TASK DIRECTIONS ▸
Produce an exact transcript of all the records.

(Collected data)
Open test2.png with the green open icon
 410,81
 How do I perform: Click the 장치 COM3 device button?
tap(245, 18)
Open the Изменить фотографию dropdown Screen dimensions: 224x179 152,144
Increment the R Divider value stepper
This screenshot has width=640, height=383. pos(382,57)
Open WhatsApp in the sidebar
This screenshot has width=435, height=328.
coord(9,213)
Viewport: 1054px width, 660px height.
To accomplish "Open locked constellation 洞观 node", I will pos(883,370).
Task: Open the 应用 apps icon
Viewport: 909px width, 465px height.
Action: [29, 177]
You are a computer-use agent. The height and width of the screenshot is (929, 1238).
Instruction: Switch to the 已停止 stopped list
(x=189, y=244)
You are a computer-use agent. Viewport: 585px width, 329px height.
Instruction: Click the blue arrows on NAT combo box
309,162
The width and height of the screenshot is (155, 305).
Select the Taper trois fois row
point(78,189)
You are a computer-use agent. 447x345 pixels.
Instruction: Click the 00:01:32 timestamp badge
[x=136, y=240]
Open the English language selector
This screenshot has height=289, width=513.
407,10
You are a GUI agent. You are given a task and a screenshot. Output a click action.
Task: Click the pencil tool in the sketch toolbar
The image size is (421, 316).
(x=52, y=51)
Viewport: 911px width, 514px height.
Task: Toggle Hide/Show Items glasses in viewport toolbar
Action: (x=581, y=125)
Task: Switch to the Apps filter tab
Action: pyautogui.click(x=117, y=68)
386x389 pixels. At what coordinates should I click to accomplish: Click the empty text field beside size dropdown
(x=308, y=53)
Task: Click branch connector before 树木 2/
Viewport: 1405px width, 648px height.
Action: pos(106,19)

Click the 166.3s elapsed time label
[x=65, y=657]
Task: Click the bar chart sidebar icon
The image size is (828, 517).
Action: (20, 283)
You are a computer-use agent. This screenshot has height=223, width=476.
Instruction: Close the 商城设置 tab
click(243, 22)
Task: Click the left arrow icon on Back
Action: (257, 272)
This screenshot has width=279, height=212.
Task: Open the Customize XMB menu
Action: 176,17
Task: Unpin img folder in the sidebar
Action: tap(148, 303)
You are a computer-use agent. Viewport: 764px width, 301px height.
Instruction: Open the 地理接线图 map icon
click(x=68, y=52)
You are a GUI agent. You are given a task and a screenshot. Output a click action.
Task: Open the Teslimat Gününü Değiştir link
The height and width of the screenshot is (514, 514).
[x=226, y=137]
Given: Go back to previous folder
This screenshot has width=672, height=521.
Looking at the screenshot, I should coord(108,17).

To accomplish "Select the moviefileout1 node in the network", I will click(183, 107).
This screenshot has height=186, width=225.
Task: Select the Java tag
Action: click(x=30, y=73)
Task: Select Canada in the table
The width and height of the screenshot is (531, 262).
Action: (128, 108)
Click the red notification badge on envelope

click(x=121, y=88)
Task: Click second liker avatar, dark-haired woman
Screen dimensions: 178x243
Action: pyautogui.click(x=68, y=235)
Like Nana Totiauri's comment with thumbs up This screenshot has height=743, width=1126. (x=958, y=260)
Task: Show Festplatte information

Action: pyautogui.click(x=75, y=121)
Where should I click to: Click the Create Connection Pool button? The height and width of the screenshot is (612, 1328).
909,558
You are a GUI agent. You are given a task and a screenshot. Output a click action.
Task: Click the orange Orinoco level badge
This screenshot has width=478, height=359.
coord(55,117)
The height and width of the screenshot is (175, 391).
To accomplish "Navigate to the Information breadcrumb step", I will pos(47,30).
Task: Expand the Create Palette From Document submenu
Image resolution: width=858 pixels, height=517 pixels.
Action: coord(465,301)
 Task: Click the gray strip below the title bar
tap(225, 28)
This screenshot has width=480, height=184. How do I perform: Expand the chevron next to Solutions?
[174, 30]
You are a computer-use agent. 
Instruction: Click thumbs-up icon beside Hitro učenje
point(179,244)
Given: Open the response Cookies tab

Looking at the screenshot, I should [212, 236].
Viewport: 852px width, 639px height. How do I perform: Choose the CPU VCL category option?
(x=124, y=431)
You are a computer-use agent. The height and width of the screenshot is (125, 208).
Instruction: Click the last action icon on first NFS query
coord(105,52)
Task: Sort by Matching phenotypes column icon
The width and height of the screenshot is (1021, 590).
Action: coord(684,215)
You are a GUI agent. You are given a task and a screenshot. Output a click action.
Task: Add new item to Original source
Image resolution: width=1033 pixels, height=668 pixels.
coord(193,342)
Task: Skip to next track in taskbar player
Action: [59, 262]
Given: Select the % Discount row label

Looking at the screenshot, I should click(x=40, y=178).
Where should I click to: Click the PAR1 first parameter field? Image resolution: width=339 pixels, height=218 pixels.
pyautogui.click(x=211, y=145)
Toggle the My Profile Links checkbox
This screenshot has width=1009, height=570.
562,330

REPLY ▸
Open test2.png with the green open icon
 410,81
 How do I perform: Click the 장치 COM3 device button?
tap(245, 18)
Open the Изменить фотографию dropdown Screen dimensions: 224x179 152,144
Increment the R Divider value stepper
This screenshot has width=640, height=383. pos(382,57)
Open WhatsApp in the sidebar
This screenshot has width=435, height=328.
coord(9,213)
Viewport: 1054px width, 660px height.
To accomplish "Open locked constellation 洞观 node", I will pos(883,370).
Task: Open the 应用 apps icon
Viewport: 909px width, 465px height.
Action: [29, 177]
You are a computer-use agent. The height and width of the screenshot is (929, 1238).
Instruction: Switch to the 已停止 stopped list
(x=189, y=244)
You are a computer-use agent. Viewport: 585px width, 329px height.
Instruction: Click the blue arrows on NAT combo box
309,162
The width and height of the screenshot is (155, 305).
Select the Taper trois fois row
point(78,189)
You are a computer-use agent. 447x345 pixels.
Instruction: Click the 00:01:32 timestamp badge
[x=136, y=240]
Open the English language selector
This screenshot has height=289, width=513.
407,10
You are a GUI agent. You are given a task and a screenshot. Output a click action.
Task: Click the pencil tool in the sketch toolbar
The image size is (421, 316).
(x=52, y=51)
Viewport: 911px width, 514px height.
Task: Toggle Hide/Show Items glasses in viewport toolbar
Action: (x=581, y=125)
Task: Switch to the Apps filter tab
Action: pyautogui.click(x=117, y=68)
386x389 pixels. At what coordinates should I click to accomplish: Click the empty text field beside size dropdown
(x=308, y=53)
Task: Click branch connector before 树木 2/
Viewport: 1405px width, 648px height.
Action: pos(106,19)

Click the 166.3s elapsed time label
[x=65, y=657]
Task: Click the bar chart sidebar icon
The image size is (828, 517).
Action: (20, 283)
You are a computer-use agent. This screenshot has height=223, width=476.
Instruction: Close the 商城设置 tab
click(243, 22)
Task: Click the left arrow icon on Back
Action: (257, 272)
This screenshot has width=279, height=212.
Task: Open the Customize XMB menu
Action: 176,17
Task: Unpin img folder in the sidebar
Action: tap(148, 303)
You are a computer-use agent. Viewport: 764px width, 301px height.
Instruction: Open the 地理接线图 map icon
click(x=68, y=52)
You are a GUI agent. You are given a task and a screenshot. Output a click action.
Task: Open the Teslimat Gününü Değiştir link
The height and width of the screenshot is (514, 514).
[x=226, y=137]
Given: Go back to previous folder
This screenshot has width=672, height=521.
Looking at the screenshot, I should coord(108,17).

To accomplish "Select the moviefileout1 node in the network", I will click(183, 107).
This screenshot has height=186, width=225.
Task: Select the Java tag
Action: click(x=30, y=73)
Task: Select Canada in the table
The width and height of the screenshot is (531, 262).
Action: (128, 108)
Click the red notification badge on envelope

click(x=121, y=88)
Task: Click second liker avatar, dark-haired woman
Screen dimensions: 178x243
Action: pyautogui.click(x=68, y=235)
Like Nana Totiauri's comment with thumbs up This screenshot has height=743, width=1126. (x=958, y=260)
Task: Show Festplatte information

Action: pyautogui.click(x=75, y=121)
Where should I click to: Click the Create Connection Pool button? The height and width of the screenshot is (612, 1328).
909,558
You are a GUI agent. You are given a task and a screenshot. Output a click action.
Task: Click the orange Orinoco level badge
This screenshot has width=478, height=359.
coord(55,117)
The height and width of the screenshot is (175, 391).
To accomplish "Navigate to the Information breadcrumb step", I will pos(47,30).
Task: Expand the Create Palette From Document submenu
Image resolution: width=858 pixels, height=517 pixels.
Action: coord(465,301)
 Task: Click the gray strip below the title bar
tap(225, 28)
This screenshot has width=480, height=184. How do I perform: Expand the chevron next to Solutions?
[174, 30]
You are a computer-use agent. 
Instruction: Click thumbs-up icon beside Hitro učenje
point(179,244)
Given: Open the response Cookies tab

Looking at the screenshot, I should [212, 236].
Viewport: 852px width, 639px height. How do I perform: Choose the CPU VCL category option?
(x=124, y=431)
You are a computer-use agent. The height and width of the screenshot is (125, 208).
Instruction: Click the last action icon on first NFS query
coord(105,52)
Task: Sort by Matching phenotypes column icon
The width and height of the screenshot is (1021, 590).
Action: coord(684,215)
You are a GUI agent. You are given a task and a screenshot. Output a click action.
Task: Add new item to Original source
Image resolution: width=1033 pixels, height=668 pixels.
coord(193,342)
Task: Skip to next track in taskbar player
Action: [59, 262]
Given: Select the % Discount row label

Looking at the screenshot, I should click(x=40, y=178).
Where should I click to: Click the PAR1 first parameter field? Image resolution: width=339 pixels, height=218 pixels.
pyautogui.click(x=211, y=145)
Toggle the My Profile Links checkbox
This screenshot has width=1009, height=570.
562,330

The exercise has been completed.